Grief: Learning to live again

Learning to live again.

Grief: Learning to live again.

Grief is a universal human experience, profound and painful. It arises as the emotional response to a significant loss: the death of a loved one, the end of a relationship, a serious illness, a significant life change, the conclusion of an important life stage, the loss of a job or a dream, among others. Although each person experiences grief in their own way, there are common processes that can help us understand it better and, most importantly, approach it compassionately.

What is grief?

Grief is a natural emotional adaptation process in response to loss. It is not an illness or a state that should be “gotten over” quickly. The journey involves intense emotions such as sadness, anger, guilt, fear, and sometimes relief. Denying the pain of grief doesn’t make it go away; on the contrary, allowing ourselves to feel and express it is essential for integrating it into our lives.

The stages of grief

Although grief does not follow a strict pattern, psychiatrist Elisabeth Kübler-Ross proposed a five-stage model that is still helpful today for understanding some of the emotions that may arise:

  1. Denial: It is difficult to accept the reality of the loss. In an attempt to soften the pain, denial sometimes gives us time to absorb what has happened.
  2. Anger: Feelings of rage or resentment emerge, directed at oneself, others, or fate. “Why me? This is unfair… it shouldn’t have happened to me,” etc.
  3. Bargaining: We seek ways to reverse the loss or fantasize about alternative scenarios (“If only I had done something differently…”).
  4. Depression: Upon realizing there is nothing that can undo what happened, and that the loss is final, deep emotional pain arises. Interest in the world fades, and life revolves around processing what was lost.
  5. Acceptance: Eventually, we reach a state in which we acknowledge the loss and slowly begin to live with it more integrated.
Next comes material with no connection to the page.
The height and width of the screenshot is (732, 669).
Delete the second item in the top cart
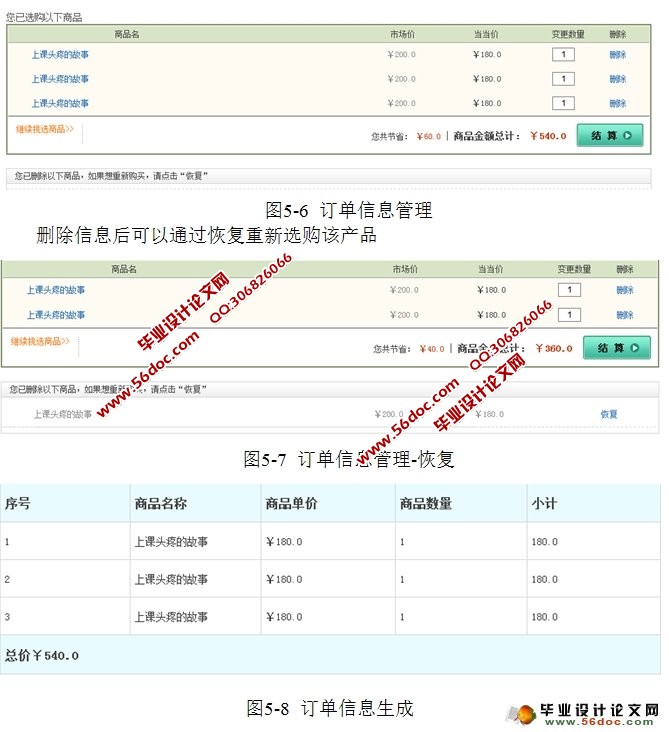coord(617,79)
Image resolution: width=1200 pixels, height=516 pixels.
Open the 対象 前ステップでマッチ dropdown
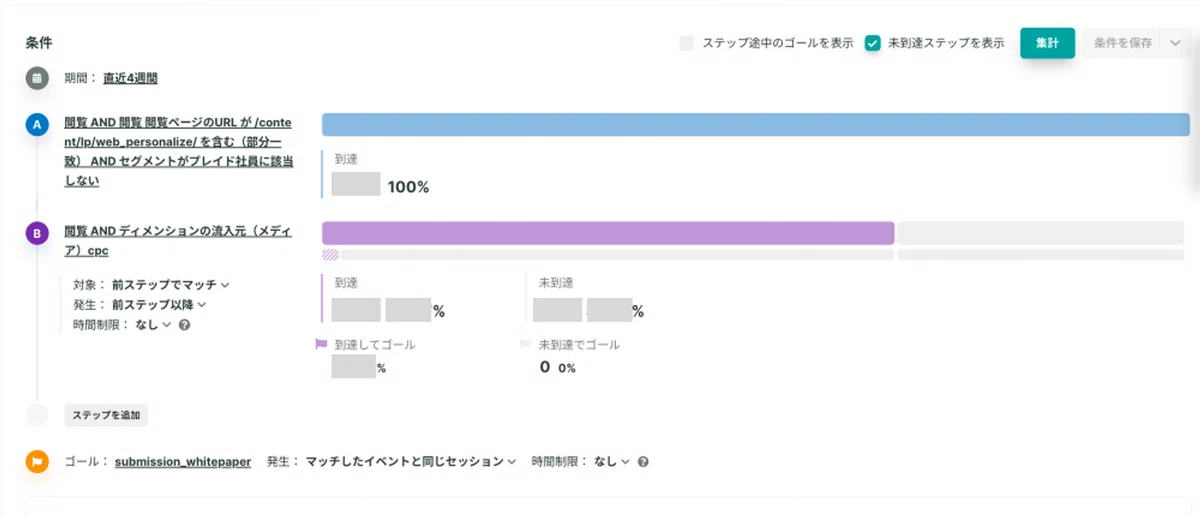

It’s important to remember that these stages are not linear: they can appear in a different order or repeat.

How to accompany the grieving process

  • Accept the pain: There is no “right” way to feel. All emotions are valid.
  • Seek support: Talking to trusted people or seeking help from a mental health professional can be very helpful.
  • Care for the body: Getting enough sleep, eating well, and being active are fundamental acts of self-care.
  • Create rituals: Honoring the loss can involve writing a letter, holding a symbolic ceremony, or keeping a meaningful object.
  • Be patient: Grief has no set timeline. Each person needs their own pace.

A path of transformation

Grief, though painful, is also a process of transformation. As we go through it, we may find new meanings, revalue our relationships, discover inner strength, and deepen our capacity for empathy and love.

Grief does not erase the love for what was lost; instead, it teaches us to carry that love differently. Grieving does not mean forgetting. It means that what we once loved is no longer here, that we are no longer the same, but that within us still lies the capacity to love again, to reconnect with our desires, to search for something different, or to dare to create something new.

Let us remember: we are not alone in our pain. Allowing ourselves to feel, to ask for help, and to permit ourselves to integrate our losses into our life stories are acts of profound courage and self-love.

Though painful, grief is also a form of love—a love that seeks new ways to express itself when presence is no longer possible.